Haberde Bursa

DSP’nin çürük düzene katkıda bulunanlara hiç bir diyet borcu yoktur

13.10.2021
540
Açıklamalarda bulunan Demokratik Sol Parti Genel Başkan Yardımcısı Murat Özbilge; Demokratik Sol Parti’nin çürük düzeni, çürüğe çıkarabilecek, yerine hakça bir düzen getirebilecek tek parti olduğunu ifade ederek; “DSP’nin çürük düzene katkıda bulunanlara hiç bir diyet borcu yoktur. Çünkü dürüstlük bu partinin simgesidir” dedi.
DSP Genel Başkan Yardımcısı Murat Özbilge ‘Demokratik Sol Kültür’ün, doğrultu tutarlılığı, parti yapısını ve kadrosunu, son yıllarda, siyasetin sürüklendiği çamur deryasında tertemiz tutabildiğini vurgulayan Murat Özbilge; Demokratik Sol Kültür, Türkiye’nin toprağı ile birlikte binlerce yıllık tarihini de özümseyen barışçı ve birleştirici bir ulusalcılığı, yani Atatürk’ün belirlediği anlamda milliyetçiliği de içermektedir” dedi.
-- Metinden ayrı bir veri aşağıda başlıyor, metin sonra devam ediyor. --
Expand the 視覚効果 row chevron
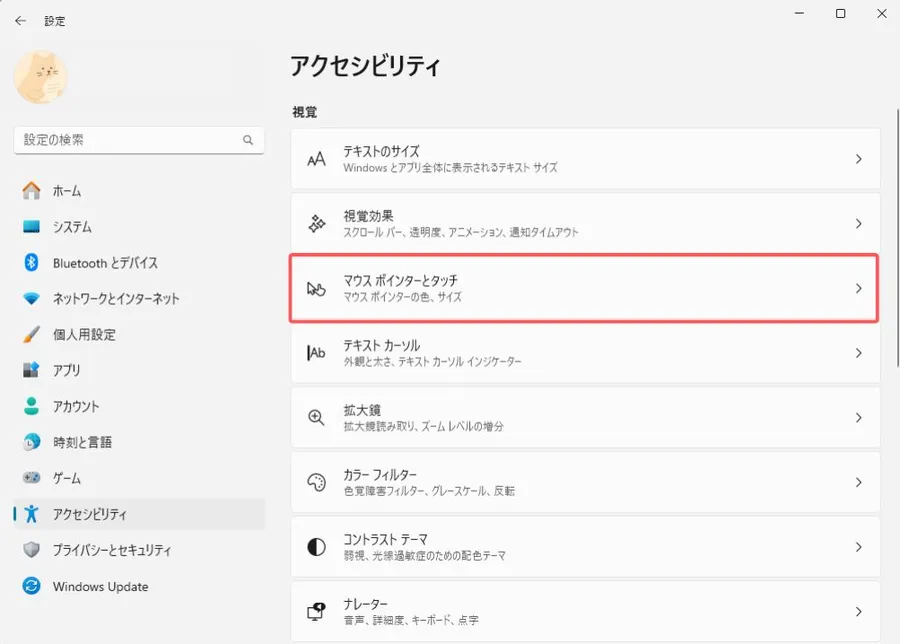The image size is (900, 644). point(859,223)
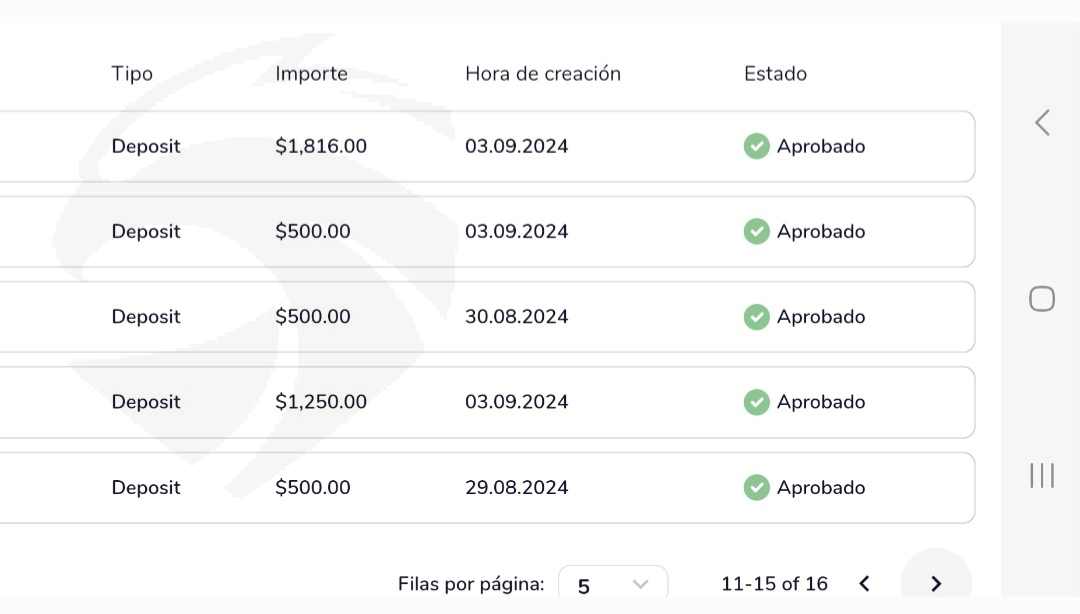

Türkiye’nin meselelerinin içinden çıkılamaz hale geldiğine dikkat çeken Özbilge; “Türkiye öyle bir hale getirildi ki; sabah işe giderken, pazarda alışveriş yaparken, trafikteyken, kaldırımda yürürken, okulda, parkta, evde otururken, pencereden balkondan bakarken, terörün her çeşidi; bölücü terör, canlı bomba terörü, trafik terörü, maganda terörü, taciz terörü, kısacası ‘Yaşarken Ölüm’ yanı başımızda. Ülkemizde büyük kentler artık kendi dumanlarında boğuluyor, kendi çöplüklerinden, kendi atıklarından zehirleniyor, kendi trafiğinde tıkanıyor, kendi yükünde eziliyor. Büyük kentlerin sorunları köylerden başlayarak çözülür. Anadolu’nun ihmal edilmiş yörelerinden başlayarak çözülür. İhmal edilen bölgelere özel sektör gitmiyorsa devlet gitmelidir,fabrikalar kurmalıdır.Elimizi kolumuzu bağlayan, bizi sömürge durumuna düşüren gümrük birliği sorgulanmalıdır. Artık kendi gücümüzün farkına varmalıyız. Avrupa birliğinin kapısında yalvarıp yakarmaya son vermeliyiz. Kuruluş ayarlarımıza geri dönmeliyiz.’Karma ekonomik sistem, her alanda üretim, liyakat, denetim, tam demokrasi, hukukun üstünlüğü köykentler, ‘tam bağımsızlık, halk sektörü olmazsa olmazlarımızdır, şeklinde konuştu.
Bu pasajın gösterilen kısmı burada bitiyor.